Dreams came true for scores of St. Louis fans when one of their idols, Hall of Fame shortstop Ozzie Smith, sprinted out to his position in the first inning for the National League and pulled off his signature backflip.
And moments later, playing for the American League, Olympic medal-winning gymnast Shawn Johnson did Ozzie a few better, doing a decent portion of a floor exercise while heading to first base following a walk.
The end result was a comeback win for the NL, which also was powered by a two-run homer by former Cardinals stolen-base expert Vince Coleman.
The AL got homers from comedian Andy Richter, former big league All-Star Fred Lynn and Hall of Fame reliever Rollie Fingers.
As for the celebrity players in the game, almost everyone had a baseball story or two to tell.
Billy Bob Thornton, the Oscar-decorated actor and writer -- and drummer and lead singer for the Boxmasters -- drove in a run.
Thornton grew up playing baseball in Arkansas and has always loved the Cardinals. He has become friendly with manager Tony La Russa and occasionally hangs around the Busch Stadium clubhouse with Hall of Famer Bruce Sutter.
"I don't consider myself one of those annoying actors with a million demands on-set, but I do have one," Thornton said. "I always have to have satellite TV and the baseball package in my trailer so I can watch the Cardinals."
Thornton also played in this game in Detroit in 2005 and had pleasant memories from that day, when he "singled twice off Jennie Finch and had to apologize for turning a double play on Ozzie Smith."
Annie Wersching never apologized while chasing down a band of domestic terrorists as FBI agent Renee Walker on TV's "24."
On Sunday, she played catcher in the game, thrilled to be back in her hometown of St. Louis, where she played junior high softball for a team called the Lucky Sluggers.
A devout Cardinals fan who was wearing Albert Pujols' No. 5, Wersching said she would "go with Skip" Schumaker as her favorite Card.
"It's such a thrill to be playing in this game," Wersching said. "I almost can't believe I'm in it. It would be amazing just to come and see this."
R&B superstar Ginuwine was a bit confused, wearing a Yankees logo on his game jersey and a Cardinals cap. Or maybe he wasn't confused one bit.
"I have no loyalty at all," he said.
Jenna Fischer of TV's "The Office" and various hit comedy movies -- such as "Blades of Glory" and "Walk Hard: The Dewey Cox Story" -- got a huge ovation from the crowd. She said she grew up in St. Louis loving the Cardinals and couldn't believe her luck on Sunday night.
"I'm sitting on the bench with Whitey Herzog and Ozzie Smith, and that's pretty awesome," Fischer said.
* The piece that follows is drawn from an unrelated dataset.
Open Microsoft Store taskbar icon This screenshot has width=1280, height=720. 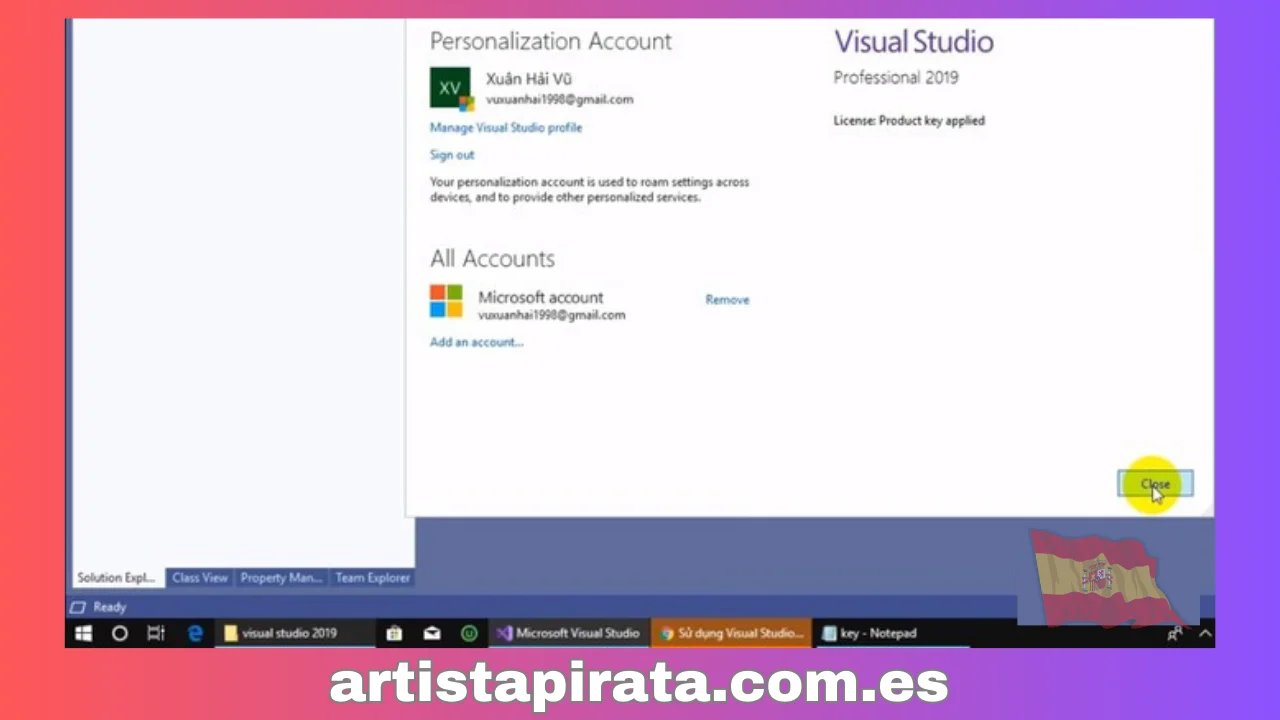pos(394,633)
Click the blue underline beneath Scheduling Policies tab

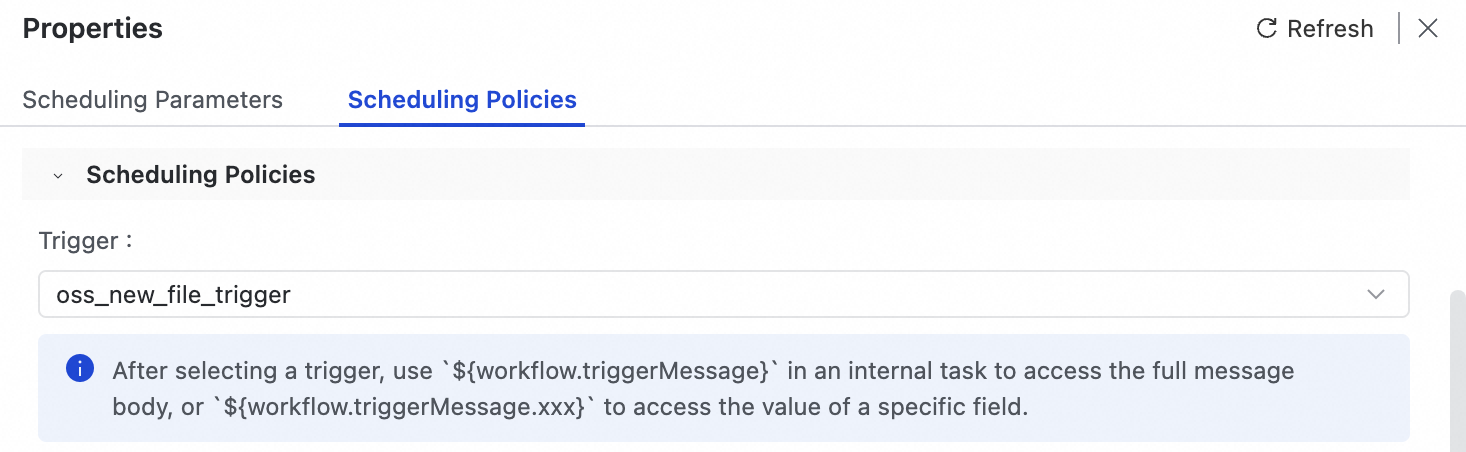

Fischer admitted that as a little girl, she wrote a poem for the 1982 Cardinals and "got to read it on KMOX." She also said she cringed whenever Smith did the backflip -- and that included Sunday.
"It always makes me worry," Fischer said. "I wouldn't want him to do it before the games because I didn't want him to get hurt before he had to go out and play."
Well, nobody was hurt Sunday. In fact, everyone seemed to be living it up on an unseasonably cool night.
Singer Ashanti impressively legged out an infield single in her first at-bat, then did a little dance on the bag.
And the one-liners flowed throughout the innings.
Knight, he of more than 900 wins and a famous temper, didn't waste time, "arguing" an early call with the umpire.
"You can't expect officials to be correct all the time," Knight said. "But this time, he did a great job making the right call."
Hall of Famer Dave Winfield was suffering from a bum knee, so he got the crowd involved, pulling pinch-runners out of the stands.
In the end, Nelly and Knight summed up the feel-good mood of the evening while accepting their trophy together.
"Coach Bob Knight, he can handle himself over there at first base," said Nelly.
Knight returned the favor, saying of Nelly, "He made that first play, and I said, 'That guy knows what he's doing out there.'"
Doug Miller is a reporter for MLB.com. This story was not subject to the approval of Major League Baseball or its clubs.